KPK : Korupsi Ditengah Covid-19 Tuntutan Hukuman Mati

detikcyber.com. Jakarta – Ditengah mewabahnya Covid-19 di berbagai daerah mengalokasikan anggaran untuk membantu warga terdampak. Namun pengawasan pendistribusiannya pun ketat. Bahkan Ancaman hukuman bagi koruptor yang berusaha menjarah uang negara di tengah wabah virus Corona kali ini, adalah hukuman mati. Demikian disampaikan oleh Firli BAhuri Ketua KPK dalam rapat dengar pendapat (RDP) dengan Komisi III DPR RI, di Kompleks Parlemen, Senayan, Jakarta, Rabu (29/4/2020).

Berawal Firli berbicara perihal anggaran penanganan virus Corona yang rawan dikorupsi. ” Penanganan COVID yang melibatkan pemda, kabupaten, kota, provinsi, (totalnya ada) 542. Pilkada serentak, 270 daerah akan digelar. Dari 542 yang alokasikan dana untuk penanganan COVID-19, tidak semuanya terpapar COVID-19,” kata Firli.

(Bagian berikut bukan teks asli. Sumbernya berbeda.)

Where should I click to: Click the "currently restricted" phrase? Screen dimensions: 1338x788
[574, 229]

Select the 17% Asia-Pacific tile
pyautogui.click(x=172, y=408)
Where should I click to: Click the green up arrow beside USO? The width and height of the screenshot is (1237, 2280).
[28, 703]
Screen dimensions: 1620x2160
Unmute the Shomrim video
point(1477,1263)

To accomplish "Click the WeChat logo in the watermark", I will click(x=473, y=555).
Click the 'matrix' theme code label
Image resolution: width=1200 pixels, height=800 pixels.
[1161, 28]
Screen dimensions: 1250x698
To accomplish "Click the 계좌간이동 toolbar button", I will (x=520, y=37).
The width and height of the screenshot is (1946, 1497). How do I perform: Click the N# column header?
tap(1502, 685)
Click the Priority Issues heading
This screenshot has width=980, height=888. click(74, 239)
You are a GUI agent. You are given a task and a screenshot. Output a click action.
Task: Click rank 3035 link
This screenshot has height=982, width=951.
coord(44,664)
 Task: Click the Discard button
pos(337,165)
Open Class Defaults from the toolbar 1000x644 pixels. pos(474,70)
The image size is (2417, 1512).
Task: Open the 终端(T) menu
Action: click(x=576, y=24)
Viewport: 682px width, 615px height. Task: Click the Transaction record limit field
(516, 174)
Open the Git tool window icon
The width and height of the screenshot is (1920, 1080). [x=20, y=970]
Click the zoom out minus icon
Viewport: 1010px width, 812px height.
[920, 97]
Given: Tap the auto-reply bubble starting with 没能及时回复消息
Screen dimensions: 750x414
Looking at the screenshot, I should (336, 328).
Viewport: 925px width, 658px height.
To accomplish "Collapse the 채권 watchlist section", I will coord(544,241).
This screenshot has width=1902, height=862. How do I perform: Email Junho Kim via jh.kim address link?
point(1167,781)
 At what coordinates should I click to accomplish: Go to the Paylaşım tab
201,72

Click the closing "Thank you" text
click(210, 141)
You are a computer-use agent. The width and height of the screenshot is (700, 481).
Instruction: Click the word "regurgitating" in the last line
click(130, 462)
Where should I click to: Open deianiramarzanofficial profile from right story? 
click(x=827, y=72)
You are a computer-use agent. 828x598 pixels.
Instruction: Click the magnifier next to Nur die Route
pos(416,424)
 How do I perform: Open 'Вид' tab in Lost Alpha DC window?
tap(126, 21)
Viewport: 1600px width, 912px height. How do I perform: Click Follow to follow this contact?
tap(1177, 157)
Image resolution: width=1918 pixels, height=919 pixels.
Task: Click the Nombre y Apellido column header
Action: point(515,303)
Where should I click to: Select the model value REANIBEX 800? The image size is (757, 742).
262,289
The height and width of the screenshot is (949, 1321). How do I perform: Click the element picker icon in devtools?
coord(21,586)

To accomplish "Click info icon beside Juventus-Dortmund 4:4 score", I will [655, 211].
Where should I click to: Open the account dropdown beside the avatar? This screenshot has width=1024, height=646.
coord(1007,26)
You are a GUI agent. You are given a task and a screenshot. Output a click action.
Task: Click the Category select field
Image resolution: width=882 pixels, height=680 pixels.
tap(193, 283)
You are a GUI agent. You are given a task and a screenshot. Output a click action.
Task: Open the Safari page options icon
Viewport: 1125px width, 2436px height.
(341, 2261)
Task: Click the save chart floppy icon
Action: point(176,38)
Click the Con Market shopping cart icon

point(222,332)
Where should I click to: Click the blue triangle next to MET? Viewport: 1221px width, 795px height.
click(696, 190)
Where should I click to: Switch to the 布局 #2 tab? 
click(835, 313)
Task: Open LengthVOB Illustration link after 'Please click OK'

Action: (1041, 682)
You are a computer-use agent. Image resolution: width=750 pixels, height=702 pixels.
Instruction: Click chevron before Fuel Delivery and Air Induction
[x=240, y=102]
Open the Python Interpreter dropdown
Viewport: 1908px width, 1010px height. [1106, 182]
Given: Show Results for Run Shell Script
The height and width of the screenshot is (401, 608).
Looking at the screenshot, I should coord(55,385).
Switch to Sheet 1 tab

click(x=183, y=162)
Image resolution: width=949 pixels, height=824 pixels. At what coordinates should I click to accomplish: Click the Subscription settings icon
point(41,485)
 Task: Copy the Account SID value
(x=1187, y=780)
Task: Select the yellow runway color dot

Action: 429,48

Firli menyebut untuk mengawasi penggunaan anggaran penanganan wabah virus Corona, KPK telah membentuk satuan tugas (satgas) khusus dan KPK telah bekerja sama dengan sejumlah pihak, LKPP (Lembaga Pengadaan Barang/Jasa Pemerintah), karena mereka mendapat mandat pendampingan pengadaan barang dan jasa terkait penanganan COVID,” jelaas Firli.

Bahkan KPK siap menindak tegas pelaku korupsi yang memanfaatkan momen pandemi virus Corona. Firli menegaskan, ancaman hukuman bagi mereka yang korups anggaran negara di tengah pandemi seperti sekarang ini terutama dalam keadaan penggunaan anggaran penanganan bencana yakni hukuman mati,” tegas Firli.

“Karena, sebagaimana yang kami sampaikan, salus populi suprema lex esto, keselamatan masyarakat merupakan hukum tertinggi. Maka, bagi yang melakukan korupsi dalam suasana bencana, tidak ada pilihan lain dalam menegakkan hukum, yaitu tuntutannya pidana mati,” tandasnya.

Selain itu, Bansos untuk masyarakat yang terdampak wabah virus Corona harus tetap sasaran. “Bansos kita awasi, karena ini menjadi hak rakyat, bansos harus sampai, tepat guna, tepat jumlah, tepat sasaran,” jelas Firli.

Firli menuturkan KPK terus berkoordinasi dengan kementerian/lembaga terkait bansos, keterbukaan data penerima bansos merupakan salah satu aspek yang penting. Kita terus meningkatkan sinergi dengan aparat penegak hukum, Kejaksaan dan Polri, dalam rangka melakukan pengawasan penggunaan anggaran COVID-19,” terang Firli. (dido)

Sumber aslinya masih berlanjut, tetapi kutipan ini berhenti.